** Opening Given records block **

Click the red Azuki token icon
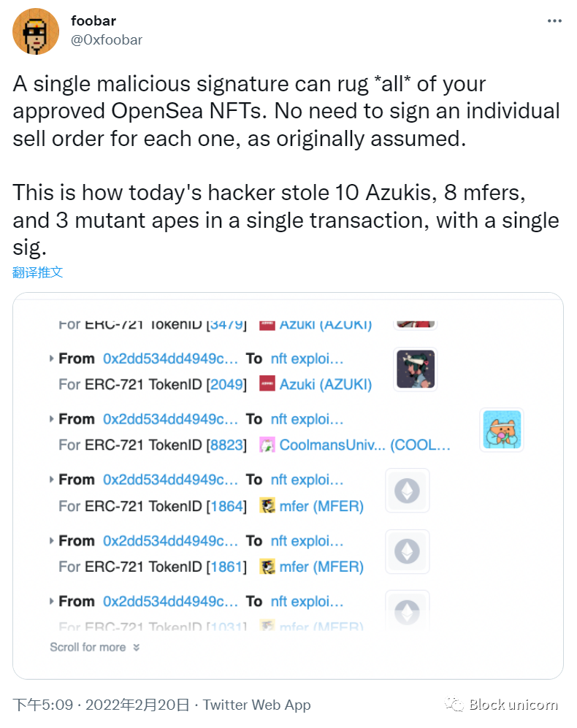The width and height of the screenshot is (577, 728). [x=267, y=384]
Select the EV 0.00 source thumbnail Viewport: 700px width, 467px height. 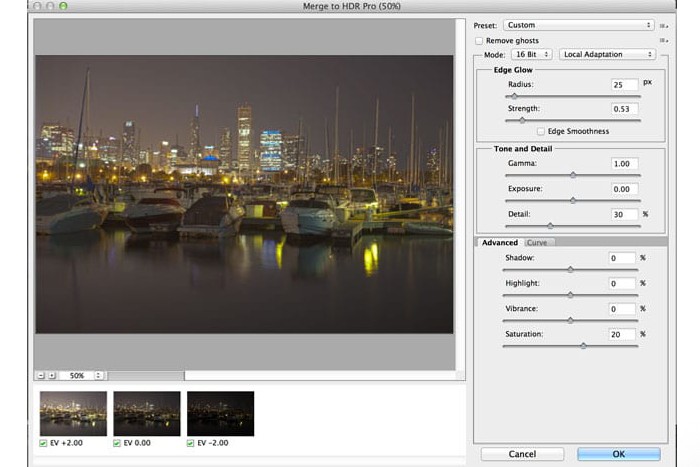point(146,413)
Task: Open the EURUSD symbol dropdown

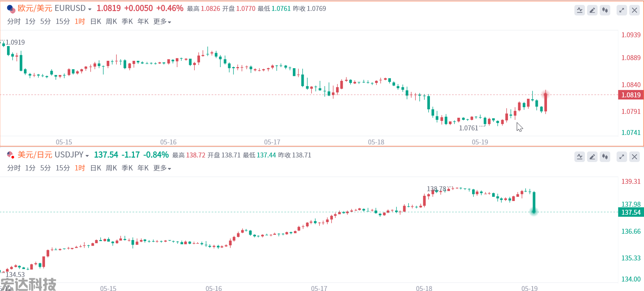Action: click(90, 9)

** Closing Given records block **
** Opening Given records block **

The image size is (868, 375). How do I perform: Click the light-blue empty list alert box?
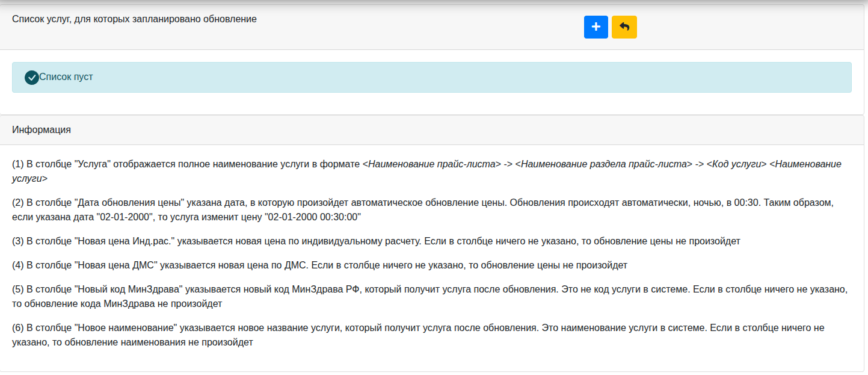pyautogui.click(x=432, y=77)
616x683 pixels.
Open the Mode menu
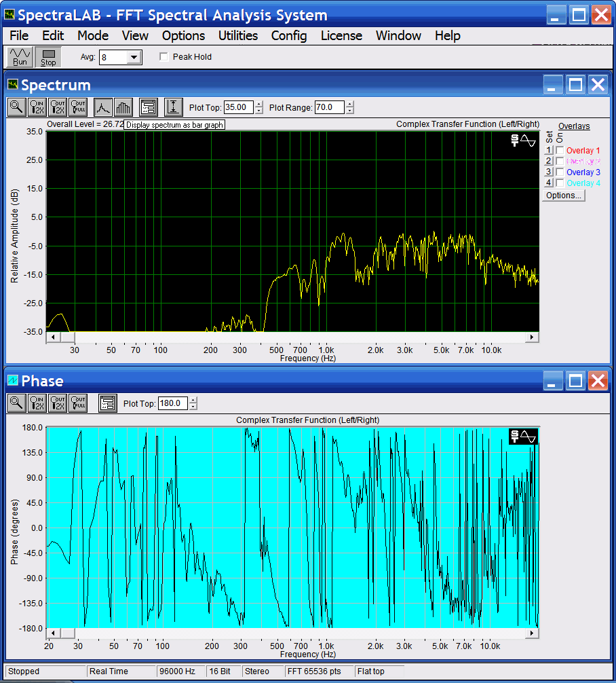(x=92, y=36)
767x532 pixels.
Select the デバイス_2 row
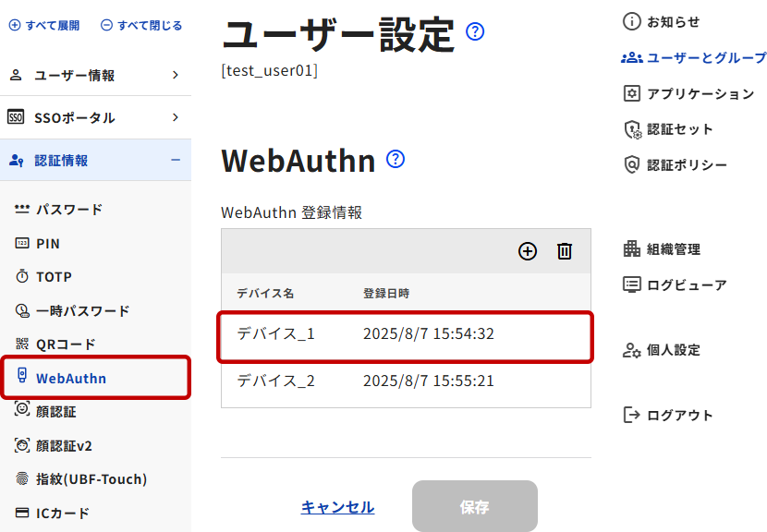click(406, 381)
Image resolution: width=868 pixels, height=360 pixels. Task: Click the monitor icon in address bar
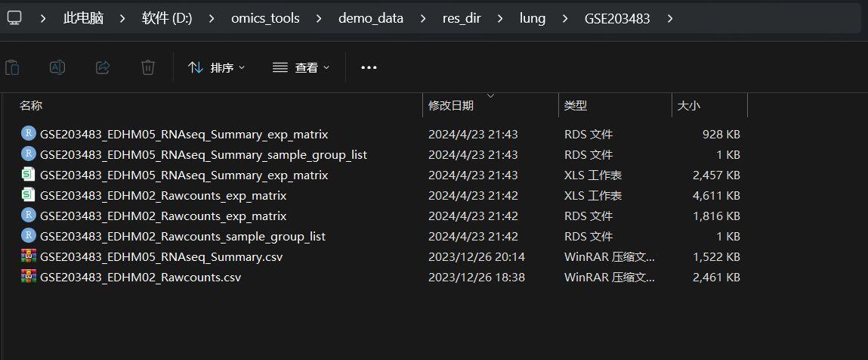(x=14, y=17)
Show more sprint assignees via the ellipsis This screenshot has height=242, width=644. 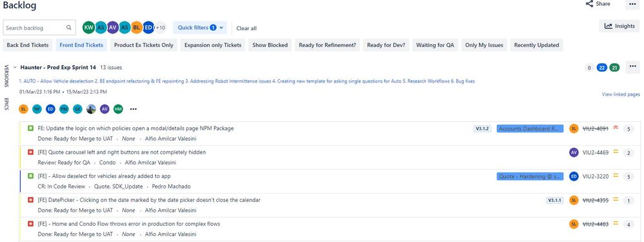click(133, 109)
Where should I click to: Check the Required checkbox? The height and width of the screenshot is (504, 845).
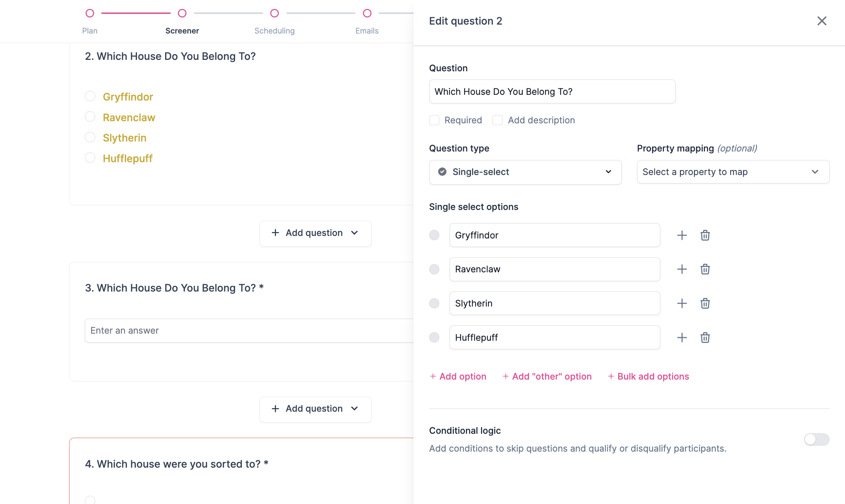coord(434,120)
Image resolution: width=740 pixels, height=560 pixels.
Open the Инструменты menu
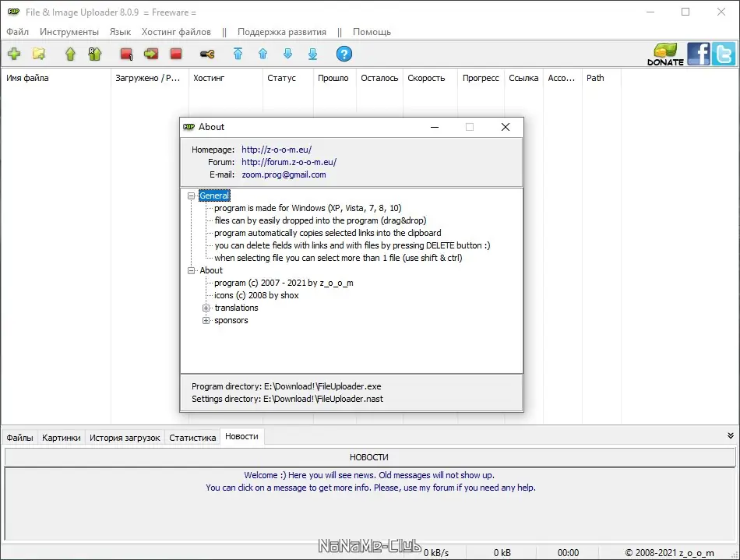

** Closing Given records block **

▶ _Exercise instructions_: Among the entries above, take the lines from the one with "Where should I" through the one with "Open the Инструменты menu" and retype them exactly, leaving out the pictures.

▶ _Answer space_:
Where should I click to: Check the Required checkbox? The height and width of the screenshot is (504, 845).
coord(434,120)
Image resolution: width=740 pixels, height=560 pixels.
Open the Инструменты menu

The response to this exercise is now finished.